Tips for Befriending Someone With Disabilities

But the LORD said to Samuel, ‘Do not look on his appearance or on the height of his stature, because I have rejected him. For the LORD sees not as man sees: man looks on the outward appearance, but the LORD looks on the heart.’”

1 Samuel 16:7 ESV

Imagine yourself tied to a chair, with a blindfold over your eyes and earplugs in your ears. You cannot move, see or hear. How do you think you would feel?

Well, that is my life. I can only see objects and people up close and I can hear some low and loud sounds but cannot distinguish them. Recently, I gave a speech in which I talked about befriending people with disabilities while I had a volunteer next to me in the exact conditions I described above.

After I finished my speech, I gave the volunteer the opportunity to express his feelings during the experience. He expressed being uncomfortable—used to fidgeting and moving around, he felt quite unpleasant, as well as frustrated and annoyed that he could not scratch the itch on his knee. The point of the exercise was for him to step into my shoes for ten minutes.

Now that you have a glimpse of what it is like to live with a disability, I want to give you some tips on how to befriend someone with a disability. Becoming friends with a disabled person will bless his/her life, make him/her feel special and will teach you a great deal. I challenge you to step out of your comfort zone and broaden your perspective.

Tip #1: Don’t be afraid or shy.

People with disabilities are happy to make new friends. Sometimes we like to crack jokes. I know I do. And guess what: we don’t bite, like my dog Sofia does.

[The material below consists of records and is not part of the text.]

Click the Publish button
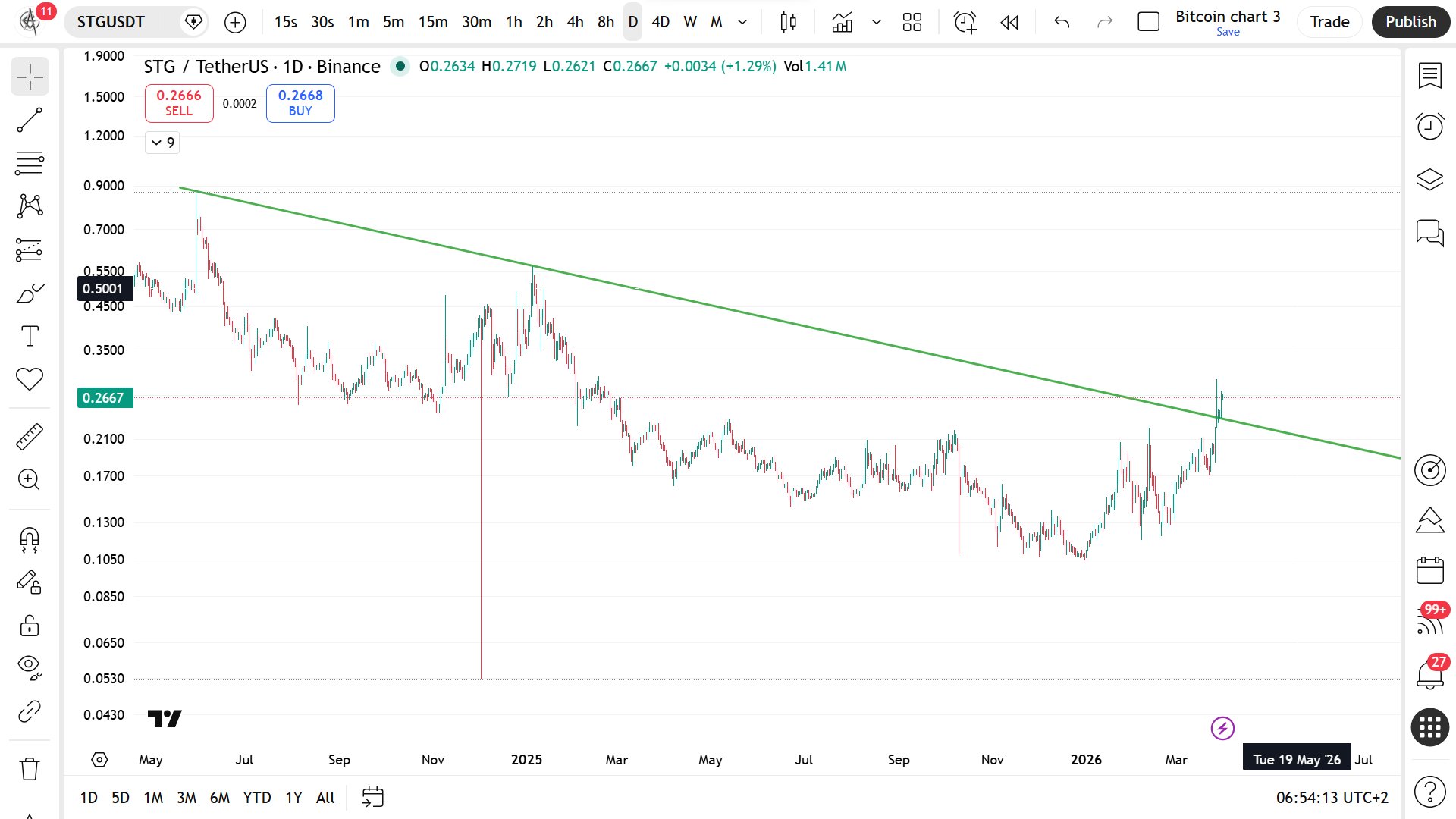Image resolution: width=1456 pixels, height=819 pixels. [x=1410, y=22]
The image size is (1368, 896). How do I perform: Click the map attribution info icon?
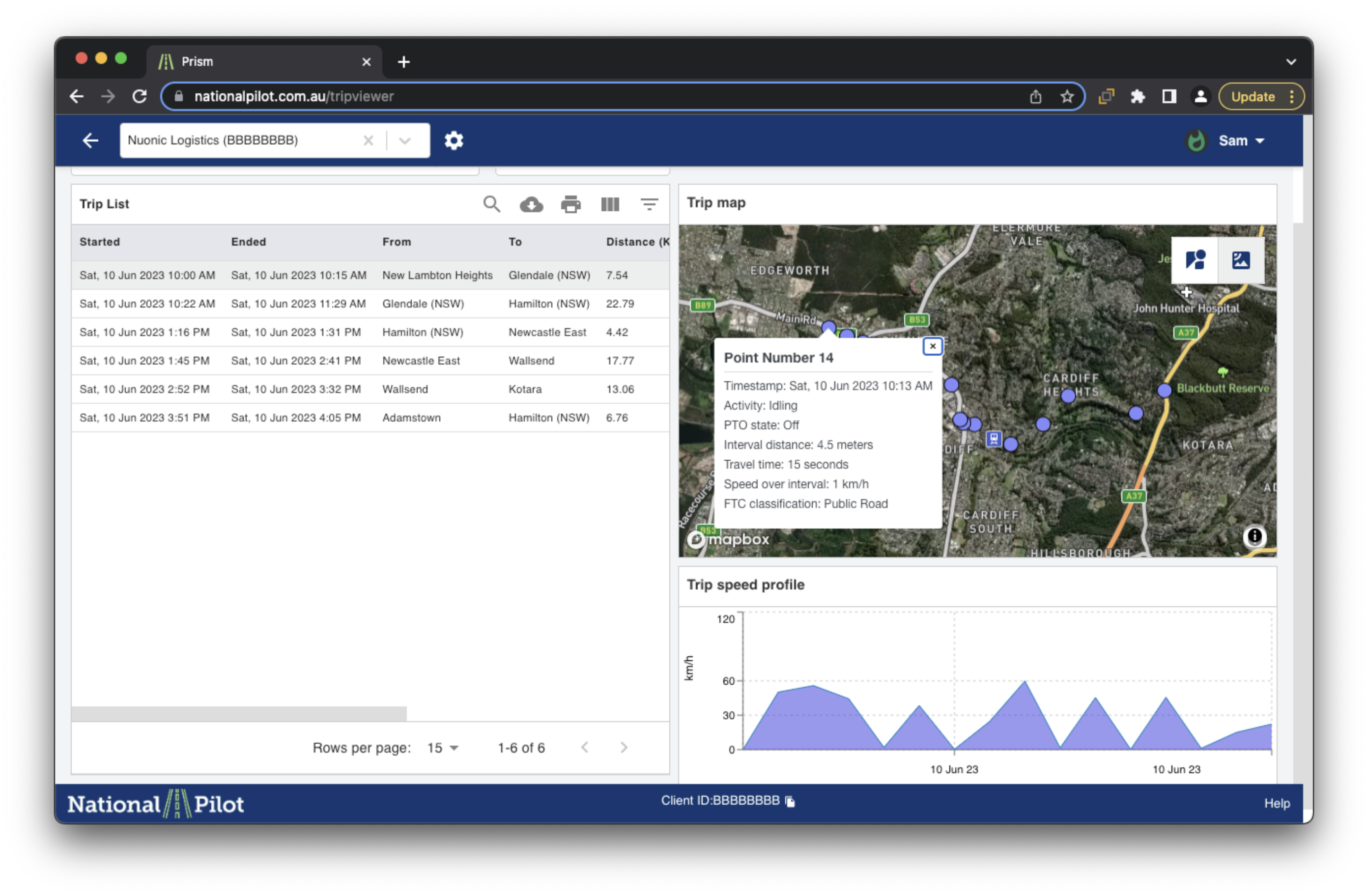(1254, 536)
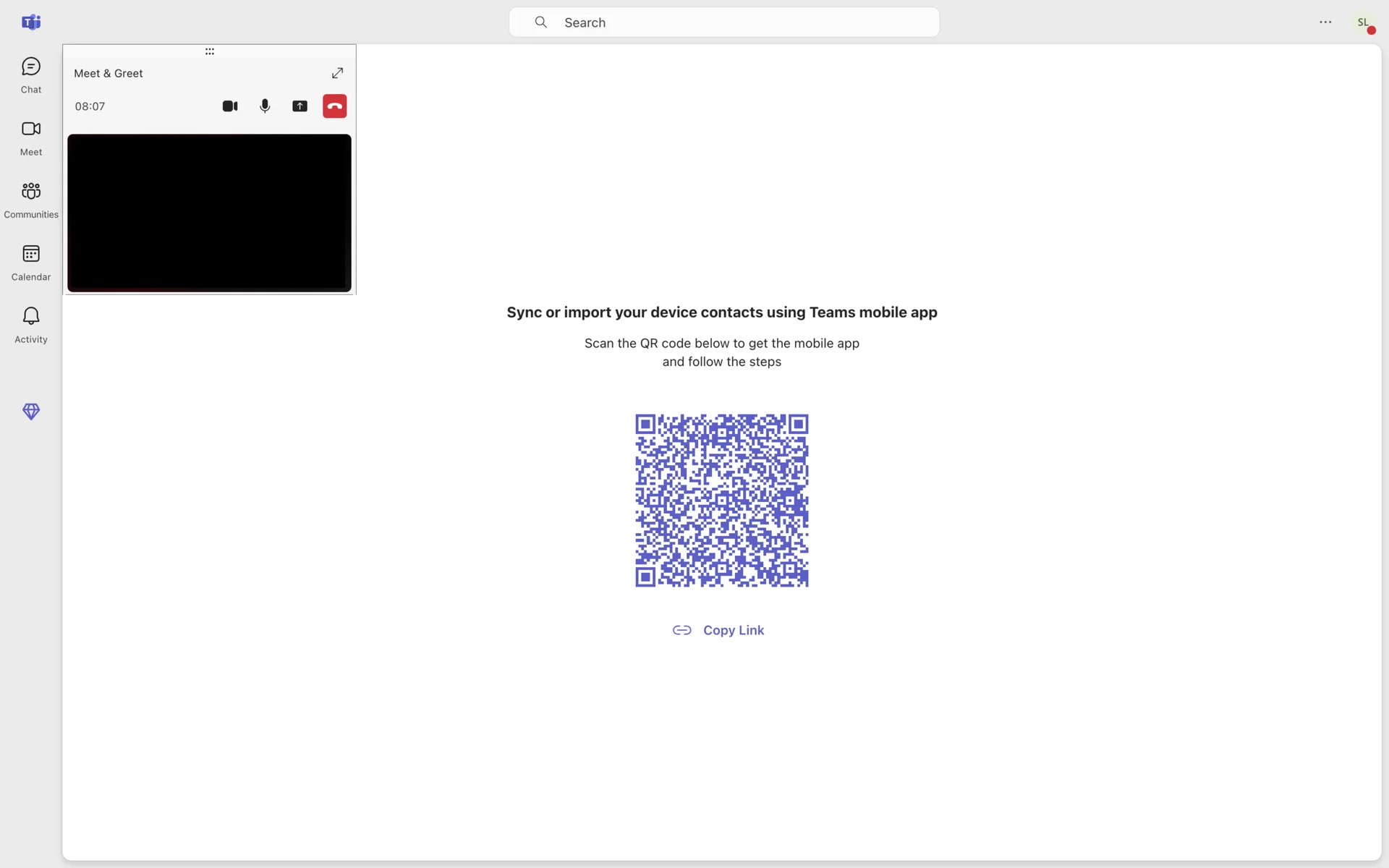Open the Activity notifications feed
The image size is (1389, 868).
tap(31, 324)
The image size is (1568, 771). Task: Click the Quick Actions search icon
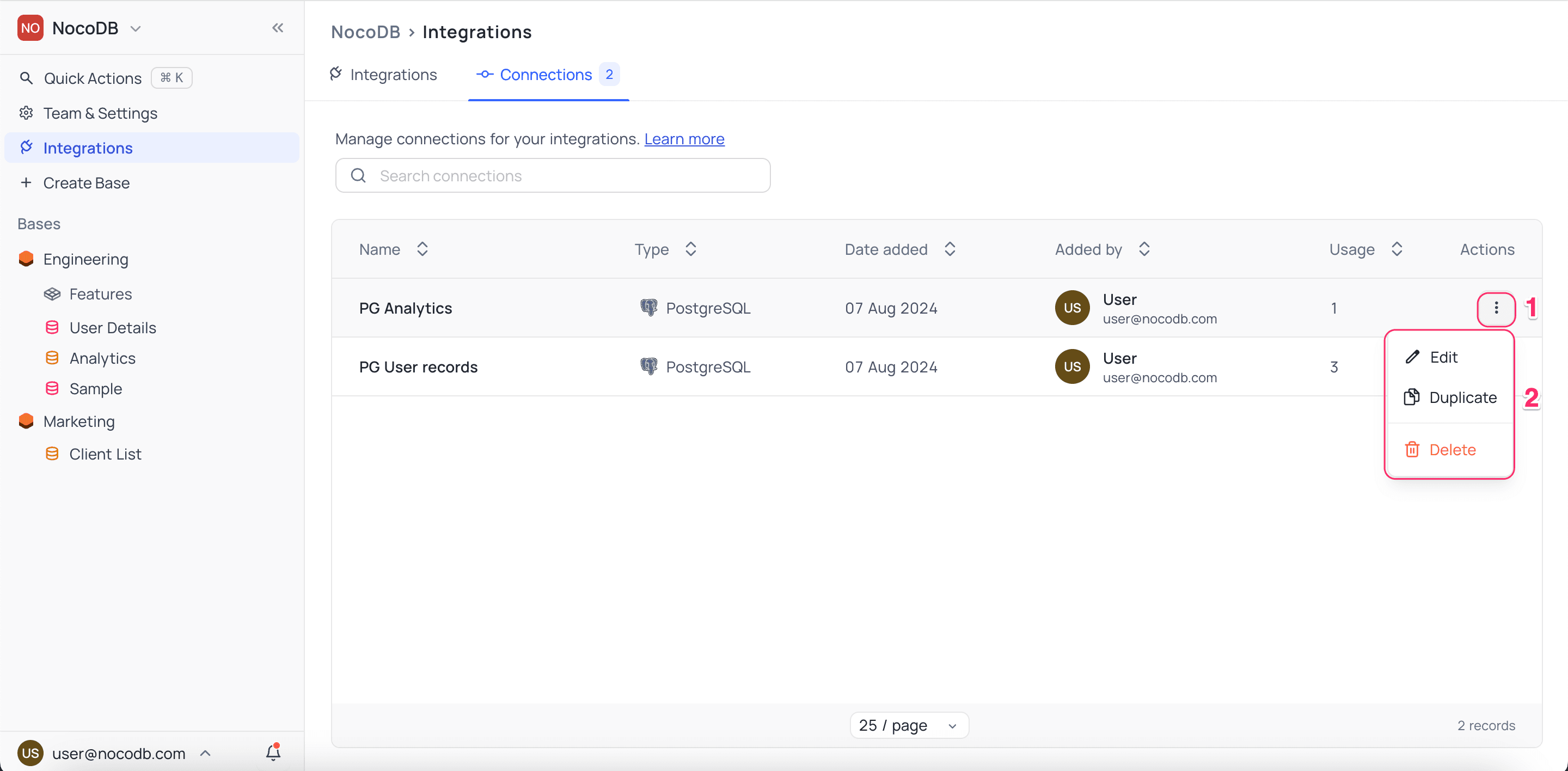click(26, 78)
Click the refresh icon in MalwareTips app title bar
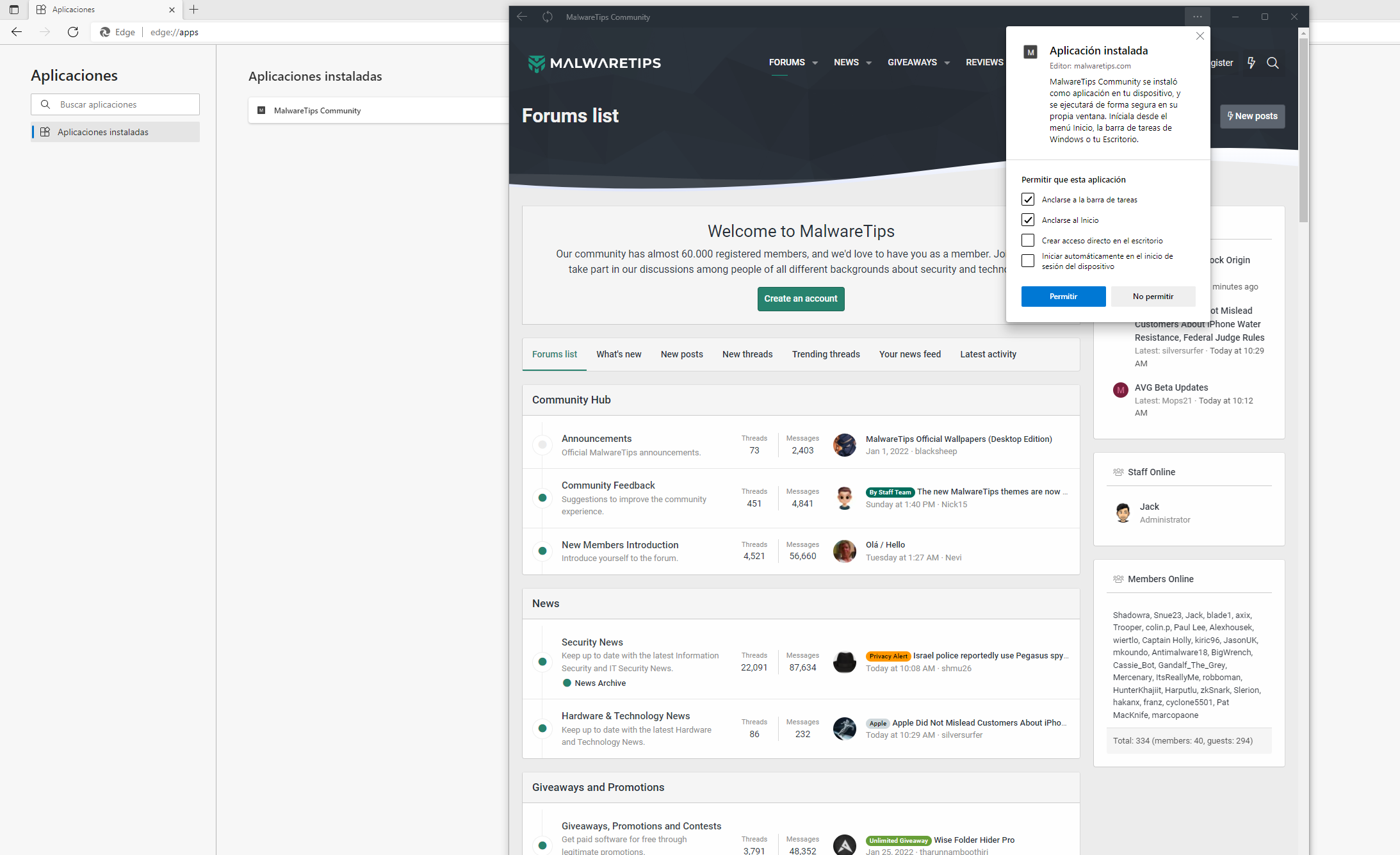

Tip #2: Once you have a friend who has a disability, offer encouragement and support.

Ask how you can help him/her accomplish something of value. During my time of struggle, many of my friends extended their encouragement, support and help to me. Without them I would not have been able to finish my books, write my blog or do my art. God has provided me with what I needed through my friends.

Tip #3: Be patient.

We may take longer to accomplish everyday tasks. We also ask a ton of questions. Keep in mind that we are doing the best we can, and sometimes we are very curious! Please be patient with us.

Tip #4: Remember that we have feelings, hopes, dreams and desires just like you.

We laugh, cry, become angry and suffer hurts. We look forward to the future, feel lonely and when God blesses us, we feel surrounded with love. We empathize with others in their pain and in their joy. Please do not forget us in doing the same.

Tip #5: Remember that we are normal people, even though we may look differently on the outside.

We are the same on the inside. In all senses we are equal; God created us all. Ask your friend, “What’s up, buddy?” or, “What are your favorite activities?” Join your friend in these. Encourage your friend to do something that he/she enjoys, even if it seems impossible. There is always a way.

I am writing this blog because I want to communicate how I have felt throughout my life, and I want to spread more awareness for others who have had these same experiences. I have often been mistreated, judged and looked down upon for the way I appear. You might not know how to act or what to do around a person with disabilities. Just be who you are, and treat the person the way you would want to be treated. Look at people for who they are. Do not look at the outward; look at the inward. You may be surprised at what you find.

One of my best friends described his experience: “Really all in all, if people would take the time to befriend someone with disabilities, they will find a friend just like any other person, but the one thing a person with disabilities can give you that is different than a ‘normal’ person (if there really is such a thing as a ‘normal’ person) is they will be an incredible encouragement that will have a lifelong effect.”

If my friend had not done everything he has for me and stuck with me through the years, I would not be person I am today. Therefore, all my friends are very dear to me, and I have a deep love and appreciation for them.